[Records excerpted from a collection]
◆ ◆ ◆ ◆ ◆
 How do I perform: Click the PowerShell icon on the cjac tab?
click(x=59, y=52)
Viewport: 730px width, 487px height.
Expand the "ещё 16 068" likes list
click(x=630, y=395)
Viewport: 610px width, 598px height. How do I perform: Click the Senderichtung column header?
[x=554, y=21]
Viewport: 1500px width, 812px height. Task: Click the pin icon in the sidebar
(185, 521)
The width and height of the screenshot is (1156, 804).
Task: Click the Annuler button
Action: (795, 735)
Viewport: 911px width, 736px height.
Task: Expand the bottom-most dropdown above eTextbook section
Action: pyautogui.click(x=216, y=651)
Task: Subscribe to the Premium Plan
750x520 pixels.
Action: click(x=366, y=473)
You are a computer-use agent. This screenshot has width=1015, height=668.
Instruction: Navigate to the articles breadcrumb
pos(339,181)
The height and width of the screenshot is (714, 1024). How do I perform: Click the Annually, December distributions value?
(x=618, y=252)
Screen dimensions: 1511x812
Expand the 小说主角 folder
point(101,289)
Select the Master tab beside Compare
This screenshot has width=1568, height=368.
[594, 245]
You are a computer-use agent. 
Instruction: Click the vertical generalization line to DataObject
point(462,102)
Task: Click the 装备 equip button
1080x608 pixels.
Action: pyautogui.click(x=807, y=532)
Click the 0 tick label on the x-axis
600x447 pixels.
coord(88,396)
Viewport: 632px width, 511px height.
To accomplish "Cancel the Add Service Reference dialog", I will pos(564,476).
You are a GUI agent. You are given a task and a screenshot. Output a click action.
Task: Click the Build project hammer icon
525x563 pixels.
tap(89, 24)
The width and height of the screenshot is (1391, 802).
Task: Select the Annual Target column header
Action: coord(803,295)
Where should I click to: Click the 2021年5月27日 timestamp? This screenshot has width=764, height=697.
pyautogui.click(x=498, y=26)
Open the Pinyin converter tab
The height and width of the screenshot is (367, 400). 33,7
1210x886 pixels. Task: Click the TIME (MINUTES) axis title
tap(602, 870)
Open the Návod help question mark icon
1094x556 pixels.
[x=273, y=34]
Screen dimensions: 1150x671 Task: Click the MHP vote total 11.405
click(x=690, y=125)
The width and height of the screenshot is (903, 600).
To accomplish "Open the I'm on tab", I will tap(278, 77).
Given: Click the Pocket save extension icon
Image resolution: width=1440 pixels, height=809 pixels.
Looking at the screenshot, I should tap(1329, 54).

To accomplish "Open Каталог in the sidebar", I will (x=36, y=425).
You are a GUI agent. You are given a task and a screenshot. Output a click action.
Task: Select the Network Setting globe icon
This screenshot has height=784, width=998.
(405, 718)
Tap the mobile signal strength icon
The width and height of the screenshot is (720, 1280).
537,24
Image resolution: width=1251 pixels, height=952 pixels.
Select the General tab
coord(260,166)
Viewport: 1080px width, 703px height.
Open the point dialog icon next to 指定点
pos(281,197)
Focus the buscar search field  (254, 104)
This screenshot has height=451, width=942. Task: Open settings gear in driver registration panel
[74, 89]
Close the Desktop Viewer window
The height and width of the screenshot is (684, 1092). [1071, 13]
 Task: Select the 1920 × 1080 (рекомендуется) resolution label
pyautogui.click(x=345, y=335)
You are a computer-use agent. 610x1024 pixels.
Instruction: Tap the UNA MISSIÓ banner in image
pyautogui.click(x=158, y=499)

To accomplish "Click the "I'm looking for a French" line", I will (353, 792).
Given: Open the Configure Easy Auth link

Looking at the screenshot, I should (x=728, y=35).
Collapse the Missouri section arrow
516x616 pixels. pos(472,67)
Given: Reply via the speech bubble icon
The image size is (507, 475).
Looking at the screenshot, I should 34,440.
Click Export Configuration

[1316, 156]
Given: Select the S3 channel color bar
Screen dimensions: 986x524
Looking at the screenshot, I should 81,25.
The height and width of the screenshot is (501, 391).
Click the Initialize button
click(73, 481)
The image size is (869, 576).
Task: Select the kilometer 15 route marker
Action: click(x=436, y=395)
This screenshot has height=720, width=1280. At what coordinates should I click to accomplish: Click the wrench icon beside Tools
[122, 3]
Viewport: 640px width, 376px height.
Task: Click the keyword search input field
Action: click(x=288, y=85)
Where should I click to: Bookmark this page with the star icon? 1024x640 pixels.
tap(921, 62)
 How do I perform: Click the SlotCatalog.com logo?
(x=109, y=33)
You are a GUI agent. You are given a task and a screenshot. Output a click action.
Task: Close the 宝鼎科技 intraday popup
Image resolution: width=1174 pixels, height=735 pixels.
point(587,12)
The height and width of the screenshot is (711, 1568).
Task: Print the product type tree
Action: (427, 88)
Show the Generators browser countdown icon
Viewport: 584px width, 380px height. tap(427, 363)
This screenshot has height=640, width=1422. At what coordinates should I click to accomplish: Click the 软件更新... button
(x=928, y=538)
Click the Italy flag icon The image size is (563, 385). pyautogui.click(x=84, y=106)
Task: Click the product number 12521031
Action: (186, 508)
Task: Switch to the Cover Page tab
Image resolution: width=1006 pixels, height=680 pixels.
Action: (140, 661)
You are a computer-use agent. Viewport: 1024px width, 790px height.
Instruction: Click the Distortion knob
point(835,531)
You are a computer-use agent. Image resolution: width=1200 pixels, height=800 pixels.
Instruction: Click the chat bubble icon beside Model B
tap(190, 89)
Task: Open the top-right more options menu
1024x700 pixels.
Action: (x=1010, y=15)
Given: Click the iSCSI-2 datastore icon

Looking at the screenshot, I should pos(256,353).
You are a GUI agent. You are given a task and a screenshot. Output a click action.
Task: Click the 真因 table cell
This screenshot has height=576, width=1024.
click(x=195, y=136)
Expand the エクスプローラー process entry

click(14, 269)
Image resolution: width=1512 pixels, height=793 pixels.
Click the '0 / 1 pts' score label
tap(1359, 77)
◆ ◆ ◆ ◆ ◆
• **Exercise description**
Your task is to set down exactly the lines from the line containing "Image resolution: width=1512" to the end of the data above, including both ends.

• **Result below**
Image resolution: width=1512 pixels, height=793 pixels.
Click the '0 / 1 pts' score label
tap(1359, 77)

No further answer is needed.